Wenn der Kohlrabi nicht zum Kunden kommt, muss der Kunde sich eben zum Kohlrabi (Höchstpreis im Kleinhandel: 42 Pfg/Pfd, ohne Kraut, siehe BZ vom 14. Juli 1918) aufmachen, und so hielten es 1918 „täglich einige tausend Hamburger jeden Geschlechts und Alters“: sie hamsterten in den Anbaugebieten in den Vierlanden und den Marschlanden, was angesichts der miserablen Versorgungslage gut zu verstehen ist.

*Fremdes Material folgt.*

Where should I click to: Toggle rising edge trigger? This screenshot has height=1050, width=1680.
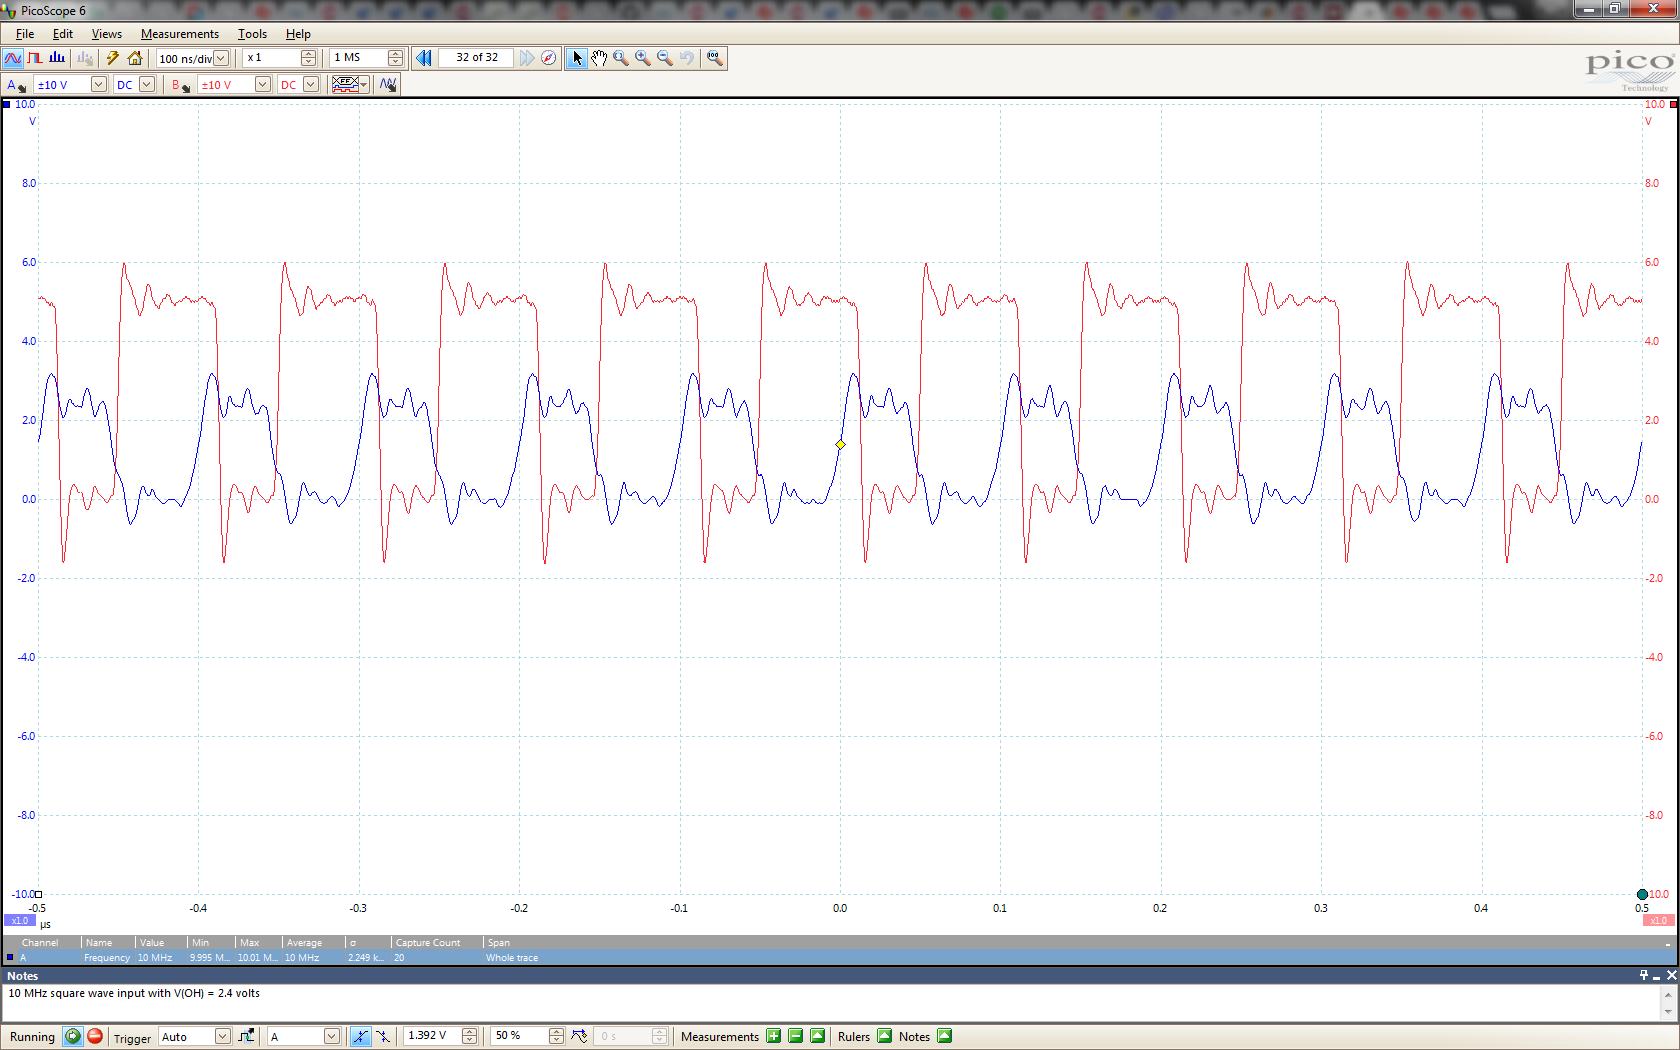pyautogui.click(x=360, y=1036)
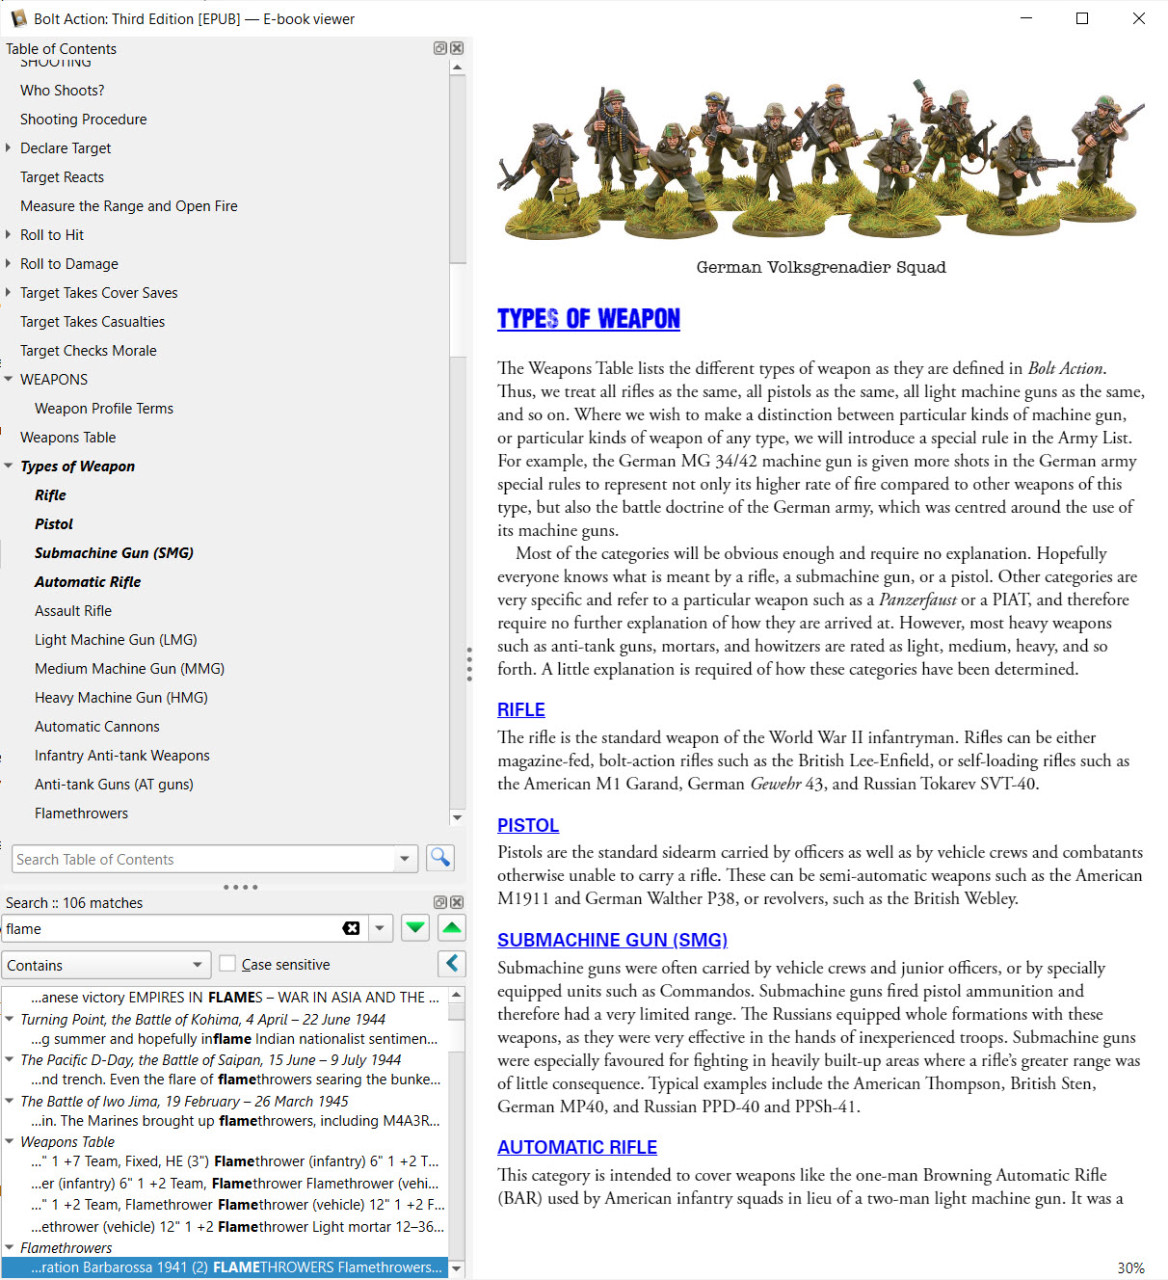This screenshot has width=1168, height=1280.
Task: Click the Table of Contents search magnifier
Action: (440, 858)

Nach Ansicht des Verfassers hingegen war das Hamstern volkswirtschaftlich nicht sinnvoll, war eine „unerhörte Verschwendung von Mühe, Zeit und Geld“, führte zu unnötigem Verkehr und zu „planlosen“ Einkäufen bei den Gärtnern und Bauern. Allerdings hatte nach seinem Eindruck die Hamstersaison bereits ihr Ende erreicht, nicht nur wegen „behördlicher Maßnahmen“ (siehe dazu den Beitrag Das Landgebiet militärisch abgeriegelt), sondern auch, weil die Hamburger Bevölkerung „gute Einsicht“ zeigte und „vernünftiger Überlegung“ zugänglich war.
Die Einschätzung des Autors kann nicht geteilt werden, denn wer Hunger und Lebenserfahrung hat, lässt sich mit einer volkswirtschaftlichen Argumentation kaum dazu verleiten, der „guten und zweckmäßigen Kriegsversorgung“ zu vertrauen: nach dem Motto „Jeder ist sich selbst der Nächste“ wird man (im doppelten Wortsinn) gehandelt haben.
Ein Indiz dafür, dass die Hamstertouren bis in den Herbst hinein andauerten, sind die Fahrpläne der Lauenburger Dampfer, die noch häufiger verkehrten als im Vorjahr: bis zu neun Fahrten täglich gab es zwischen Hamburg (Stadtdeich) und Ochsenwärder – Zollenspieker – Hoopte, hinzu kamen die vier bis fünf täglichen Fahrten der „Fortuna I“ und „Fortuna II“ der Oberelbischen Dampfschiffahrt-Gesellschaft (BZ vom 12. Juni, 19. September, 4. Oktober und 5. November 1918). Erst im Spätherbst wird es wieder „still und ruhig auf den Deichen und Landstraßen“ geworden sein und nicht schon Ende Juli.